Between 2013 and 2015, the weaving initiative successfully grew participation and increased from three groups to 10, with a total of 250 individuals. LP2M successfully reintroduced traditional brocade weaving, also known as ‘songket’, in villages where the practice has stopped altogether for a generation. The weavers were also taught to use natural dyes from local plant materials to lessen the negative impact of chemical byproducts leaching into the surrounding agrarian environment.
AirAsia Foundation’s social enterprise grant to LP2M enables the organisation to
- Improve product offerings through prototyping and development
- Conduct research and document the traditional craft and its symbolic meanings
- Produce a technical guidebook for existing and future weavers
LP2M is a women’s NGO founded in 1995 to advocate for women’s reproductive health, carry out economic empowerment activities, and promote women’s political participation and representation in local communities. Its work currently impacts over 2,000 women in the West Sumatra province and through social enterprise, LP2M aims to generate a modest income to sustain and expand their activities as well as improving the economic situation of the Minangkabau women while preserving their traditional heritage.

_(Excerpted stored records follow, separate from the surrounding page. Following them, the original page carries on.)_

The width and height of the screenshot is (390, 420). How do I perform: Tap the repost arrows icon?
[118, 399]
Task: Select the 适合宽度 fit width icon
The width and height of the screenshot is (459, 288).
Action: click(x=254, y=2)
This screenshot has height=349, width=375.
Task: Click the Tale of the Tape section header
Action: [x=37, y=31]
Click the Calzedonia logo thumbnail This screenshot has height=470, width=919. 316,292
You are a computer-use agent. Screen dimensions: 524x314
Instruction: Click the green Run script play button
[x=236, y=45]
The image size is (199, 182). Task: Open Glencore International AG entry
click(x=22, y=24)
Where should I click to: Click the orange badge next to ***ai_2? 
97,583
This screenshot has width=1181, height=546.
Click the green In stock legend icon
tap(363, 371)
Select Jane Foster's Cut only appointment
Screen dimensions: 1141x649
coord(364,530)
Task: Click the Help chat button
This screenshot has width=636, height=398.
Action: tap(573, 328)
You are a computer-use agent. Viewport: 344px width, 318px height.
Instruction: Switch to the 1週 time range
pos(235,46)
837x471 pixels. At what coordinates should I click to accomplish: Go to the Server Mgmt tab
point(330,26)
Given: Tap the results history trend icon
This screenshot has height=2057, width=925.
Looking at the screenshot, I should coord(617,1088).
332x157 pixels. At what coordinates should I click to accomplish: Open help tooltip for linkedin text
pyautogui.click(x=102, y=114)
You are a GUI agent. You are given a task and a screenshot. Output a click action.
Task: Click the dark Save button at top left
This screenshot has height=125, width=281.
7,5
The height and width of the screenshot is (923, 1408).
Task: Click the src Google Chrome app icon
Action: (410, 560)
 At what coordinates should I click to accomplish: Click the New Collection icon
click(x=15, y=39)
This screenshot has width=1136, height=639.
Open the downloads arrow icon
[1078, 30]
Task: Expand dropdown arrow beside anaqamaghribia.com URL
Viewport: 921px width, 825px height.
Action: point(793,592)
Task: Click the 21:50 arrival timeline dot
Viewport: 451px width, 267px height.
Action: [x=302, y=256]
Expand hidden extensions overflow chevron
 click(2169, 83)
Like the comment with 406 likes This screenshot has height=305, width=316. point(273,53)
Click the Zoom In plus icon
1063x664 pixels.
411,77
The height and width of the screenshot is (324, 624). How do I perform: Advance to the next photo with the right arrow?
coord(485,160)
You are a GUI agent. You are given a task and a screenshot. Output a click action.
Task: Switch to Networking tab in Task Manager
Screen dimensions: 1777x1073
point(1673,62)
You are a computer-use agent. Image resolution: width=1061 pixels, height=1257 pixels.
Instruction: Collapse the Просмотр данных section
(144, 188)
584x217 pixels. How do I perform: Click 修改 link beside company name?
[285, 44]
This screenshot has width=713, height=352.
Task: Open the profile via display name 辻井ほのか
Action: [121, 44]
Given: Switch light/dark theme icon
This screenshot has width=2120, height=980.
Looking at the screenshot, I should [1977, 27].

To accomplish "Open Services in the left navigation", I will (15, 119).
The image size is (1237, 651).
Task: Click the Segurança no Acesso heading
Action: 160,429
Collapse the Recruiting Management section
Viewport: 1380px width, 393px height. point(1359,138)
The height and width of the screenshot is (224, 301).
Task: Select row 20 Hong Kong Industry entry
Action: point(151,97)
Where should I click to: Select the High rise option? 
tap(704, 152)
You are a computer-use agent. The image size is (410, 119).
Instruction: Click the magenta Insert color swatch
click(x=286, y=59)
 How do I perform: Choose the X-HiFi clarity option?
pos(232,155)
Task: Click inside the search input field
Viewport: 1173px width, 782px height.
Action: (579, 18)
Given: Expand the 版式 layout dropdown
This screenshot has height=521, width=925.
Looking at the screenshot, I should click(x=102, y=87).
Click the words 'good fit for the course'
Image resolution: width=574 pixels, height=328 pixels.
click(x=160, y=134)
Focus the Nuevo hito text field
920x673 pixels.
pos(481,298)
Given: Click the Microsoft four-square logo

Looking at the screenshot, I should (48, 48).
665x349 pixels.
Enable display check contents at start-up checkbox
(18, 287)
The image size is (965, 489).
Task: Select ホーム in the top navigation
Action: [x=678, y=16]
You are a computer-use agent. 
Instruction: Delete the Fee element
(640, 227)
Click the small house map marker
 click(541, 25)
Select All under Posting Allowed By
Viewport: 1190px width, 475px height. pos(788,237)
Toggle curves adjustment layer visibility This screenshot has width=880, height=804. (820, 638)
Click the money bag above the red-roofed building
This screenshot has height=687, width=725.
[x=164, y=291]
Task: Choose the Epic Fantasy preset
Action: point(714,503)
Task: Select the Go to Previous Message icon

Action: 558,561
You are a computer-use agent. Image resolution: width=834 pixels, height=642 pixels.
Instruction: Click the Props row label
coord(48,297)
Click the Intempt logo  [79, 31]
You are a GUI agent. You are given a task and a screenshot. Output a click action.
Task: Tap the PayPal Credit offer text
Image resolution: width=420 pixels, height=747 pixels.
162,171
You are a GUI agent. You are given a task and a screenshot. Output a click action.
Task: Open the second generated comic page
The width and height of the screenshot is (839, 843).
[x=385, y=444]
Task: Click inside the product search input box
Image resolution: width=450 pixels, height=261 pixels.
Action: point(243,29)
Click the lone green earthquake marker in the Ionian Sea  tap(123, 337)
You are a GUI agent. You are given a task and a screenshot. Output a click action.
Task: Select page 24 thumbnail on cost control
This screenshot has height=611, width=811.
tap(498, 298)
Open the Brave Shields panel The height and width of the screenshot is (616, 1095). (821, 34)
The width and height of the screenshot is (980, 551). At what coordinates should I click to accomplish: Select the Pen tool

Other Partners & Contributors
Fatiha’s passion in empowering communities started in 1997 as she conducted various trainings for self-employed groups and small scale businesses in Padang. As LP2M’s program coordinator, she rebuilt the community’s confidence and enthusiasm for brocade weaving through multiple dialogues and her knowledge on local weaving traditions. Determined to revive traditional weaving with natural dyes, Fatiha transformed abandoned machines into life-empowering weaving tools for the women of Lintau.